Some animal rights groups like the Humane Society of the U.S. will argue that hunts are inhumane and unnecessary. In some states, like Florida, they argued that the basis for the hunt was unscientific.
On the flip side, some hunters and landowners argue there isn’t enough opportunity. Porto says some avid deer hunters are frustrated when black bears raid their corn feeders set out to bait deer. But hunt seasons, and particularly predator hunts, will never appease everyone.
And in the meantime, bears will likely continue expanding as they find habitat and social tolerance.
They won’t occupy the same area in the same numbers they did before Europeans arrived, Means says.

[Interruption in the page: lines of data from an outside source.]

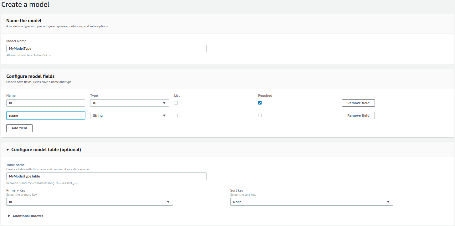
Task: Click the dropdown arrow on the ID type selector
Action: click(164, 103)
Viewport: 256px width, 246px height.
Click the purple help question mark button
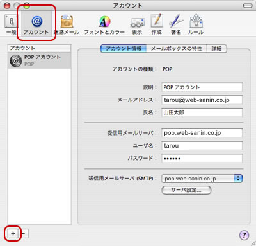tap(244, 235)
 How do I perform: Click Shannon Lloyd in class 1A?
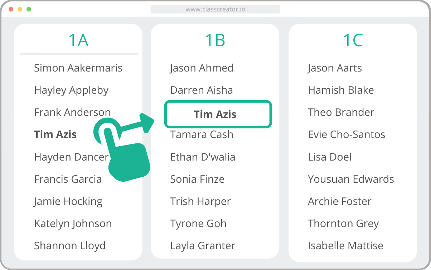[70, 246]
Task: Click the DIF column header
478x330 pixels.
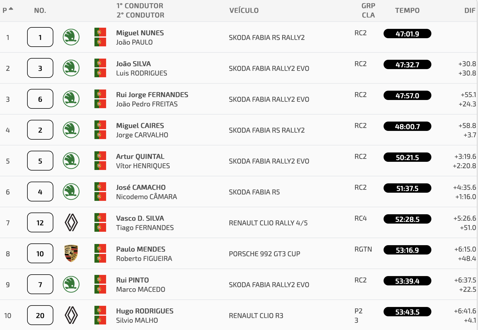Action: [470, 10]
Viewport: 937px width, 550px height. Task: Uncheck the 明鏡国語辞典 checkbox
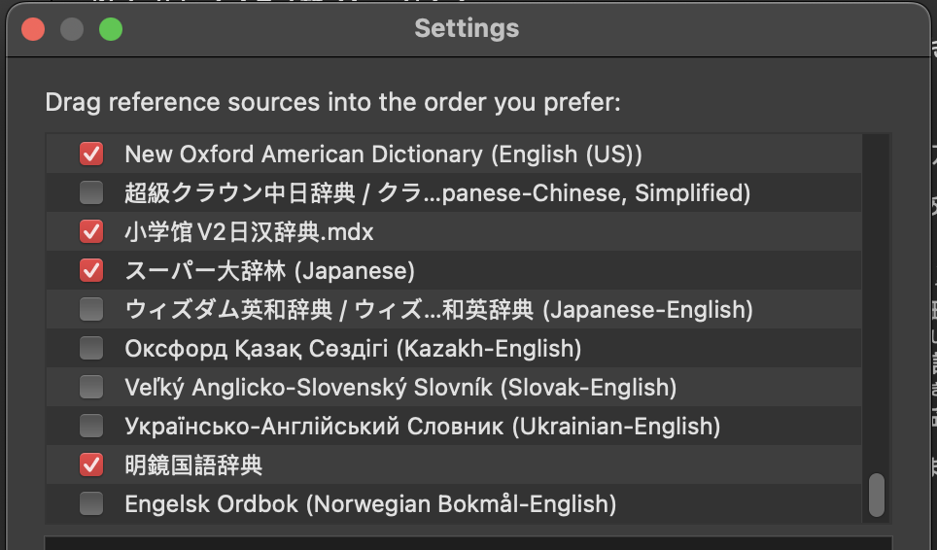pyautogui.click(x=91, y=464)
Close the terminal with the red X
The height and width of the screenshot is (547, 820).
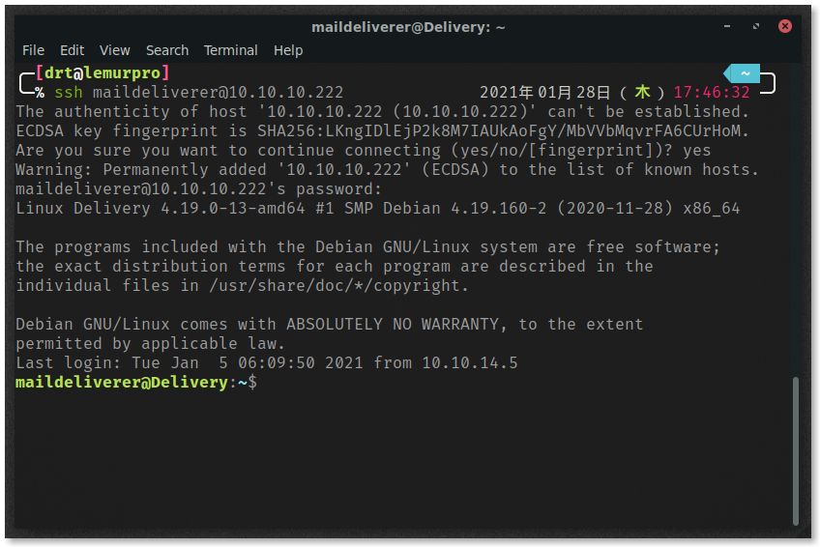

They historically ranged across all forested regions of the continent from Alaska into Mexico and the west to east coasts.
“States like Iowa, Kansas, and Nebraska will never have [large bear populations], not unless they start converting cropland to forest,” Means says.
But there’s still plenty of room for expansion in the available habitat. And hunting, many wildlife managers argue, is a good way to help build tolerance for the creatures.
Black bears are even faring well in the face of climate change, Means says, though he and other bear biologists worry about a disease called Sarcoptic mange infecting black bears across the southeast. The disease causes hair loss and, at its worst, emaciation and eventual death. Some bears can recover, but biologists want to increase testing and surveillance to ensure it doesn’t have an outsized impact. It showed up in Arkansas about four years ago, and no one knows how it arrived in the southeast.
Hunters like Porto welcome the news that bears are expanding their range and numbers. He and his wife prefer bear meat to deer, and if he could, he would use it to fill his freezer each year.
“We’ve stood on the grounds of good bear management for the last 60 years,” Means says, “and we continue to stand on those grounds as a conservation agency.”